Monday, July 29, 2013

HBase and data locality

By Lars Hofhansl

A quick note about data locality.

In distributed systems data locality is an important property. Data locality, here, refers to the ability to move the computation close to where the data is.

This is one of the key concepts of MapReduce in Hadoop. The distributed file system provides the framework with locality information, which is then used to split the computation into chunks with maximum locality.

When data is written in HDFS, one copy is written locally, another is written to another node in a different rack (if possible) and a third copy is written to another node in the same rack. For all practical purposes the two extra copies are written to random nodes in the cluster.

In typical HBase setups a RegionServer is co-located with an HDFS DataNode on the same physical machine. Thus every write is written locally and then to the two nodes as mentioned above. As long the regions are not moved between RegionServers there is good data locality: A RegionServer can serve most reads just from the local disk (and cache), provided short circuit reads are enabled (see HDFS-2246 and HDFS-347).

When regions are moved some data locality is lost and the RegionServers in question need to request the data over the network from remote DataNodes, until the data is rewritten locally (for example by running some compactions).

There are four basic events that can potentially destroy data locality:
  1. The HBase balancer decides to move a region to balance data sizes across RegionServers.
  2. A RegionServer dies. All its regions need to be relocated to another server.
  3. A table is disable and re-enabled.
  4. A cluster is stopped and restarted.
Case #1 is a trade off. Either a RegionServer hosts an over-proportional large portion of the data, or some of the data loses its locality.

In case #2 there is not much choice. That RegionServer and likely its machine died, so the regions need to be migrated to somewhere else where not all data is local (remember the "random" writes to the two other data nodes).

In case #4 HBase reads the previous locality information from the .META. table (whose regions - currently only one - are assigned to an RegionServer first), and then attempts to the assign the regions of all tables to the same RegionServers (fixed with HBASE-4402).

In case #3 the regions are reassigned in a round-robin fashion...

Wait what? If the a table is simply disabled and then re-enabled its regions are just randomly assigned?

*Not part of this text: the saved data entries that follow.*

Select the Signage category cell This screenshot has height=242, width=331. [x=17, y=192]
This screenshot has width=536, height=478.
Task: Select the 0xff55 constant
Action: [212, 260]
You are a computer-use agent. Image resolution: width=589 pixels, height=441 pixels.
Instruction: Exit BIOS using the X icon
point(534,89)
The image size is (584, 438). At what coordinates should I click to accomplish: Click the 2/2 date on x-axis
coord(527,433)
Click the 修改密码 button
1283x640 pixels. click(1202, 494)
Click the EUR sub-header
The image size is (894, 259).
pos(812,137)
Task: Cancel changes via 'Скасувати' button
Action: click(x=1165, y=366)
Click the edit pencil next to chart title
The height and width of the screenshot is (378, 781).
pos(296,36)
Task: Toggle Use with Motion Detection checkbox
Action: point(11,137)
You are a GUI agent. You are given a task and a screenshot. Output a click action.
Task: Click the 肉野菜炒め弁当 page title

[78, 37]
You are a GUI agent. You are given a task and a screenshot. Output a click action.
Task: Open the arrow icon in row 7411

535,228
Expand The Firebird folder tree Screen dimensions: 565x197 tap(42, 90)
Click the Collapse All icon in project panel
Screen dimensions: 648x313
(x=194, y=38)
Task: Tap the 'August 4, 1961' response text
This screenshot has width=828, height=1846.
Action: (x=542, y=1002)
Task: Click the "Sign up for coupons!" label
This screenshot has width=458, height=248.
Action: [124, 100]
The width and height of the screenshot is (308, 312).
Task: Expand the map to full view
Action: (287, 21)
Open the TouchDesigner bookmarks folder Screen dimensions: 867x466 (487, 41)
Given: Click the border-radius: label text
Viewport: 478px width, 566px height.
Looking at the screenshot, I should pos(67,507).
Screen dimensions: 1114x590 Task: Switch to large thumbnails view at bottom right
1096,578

Yep. In a large enough cluster you'll end up with close to 0% data locality, which means all data for all requests is pulled remotely from another machine. In some setups that means an outage, a time of unacceptably slow read performance.

This was brought up on the mailing lists again this week and we're fixing the old issue now (HBASE-6143, HBASE-9080).

Tuesday, July 2, 2013

Protecting HBase against data center outages

By Lars Hofhansl

As HBase relies on HDFS for durability many of HDFS's idiosyncrasies need to be considered when deploying HBase into a production environment.

HBASE-5954 is still not finished, and in any event it is not clear whether the performance penalty incurred by syncing each log entry (i.e. each individual change) to disk is an acceptable performance trade off.

There are however a few practical considerations that can be applied right now.
It is important to keep in mind how HBase works:
  1. new data is collected in memory
  2. the memory contents are written into new immutable files (flush)
  3. smaller files are combined into larger immutable files and then deleted (compaction)
#3 is interesting when it comes power outages. As described here, data written to HDFS is typically only guaranteed to have reached N datanodes (3 by default), but not guaranteed to be persistent on disk. If the wrong N machines fail at the same time - as can happen during a data center power outage - recently written data can be lost.

In case #3 above, HBase rewrites an arbitrary amount of old data into new files and then deletes the old files. This in turn means that during a DC outage an arbitrary amount of data can be lost and that more specifically the data loss is not limited to the newest data.

Since version 1.1.1 HDFS support syncing a closed block to disk (HDFS-1539). When used together with HBase this guarantees that new files are persisted to disk before the old files are deleted, and thus compactions would no longer lead to data loss following DC outages.

Of course there is a price to pay. The client now needs to wait until the data is synced on the N datanodes, and more problematically this is likely to happen all at once when the datablock (64mb or larger) is closed. I found that with this setting new file creation takes between 50 and 100ms!

This performance penalty can be alleviated to some extend by syncing the data to disk early and asynchronously. Syncing early here has no detrimental effect as the all data written by HBase is immutable (a delay is only beneficial if a block is changed multiple times).

Linux/Posix can do that automatically with the proper fadvise and sync_file_range calls.
HDFS supports these since version 1.1.0 (HDFS-2465). Specifically, dfs.datanode.sync.behind.writes is useful here, since it will smooth out the sync cost as much as possible.

So... TL;DR: In our cluster we enable
  • dfs.datanode.sync.behind.writes
  • dfs.datanode.synconclose
for HDFS, in order to get some amount of safety against DC power outages with acceptable performance.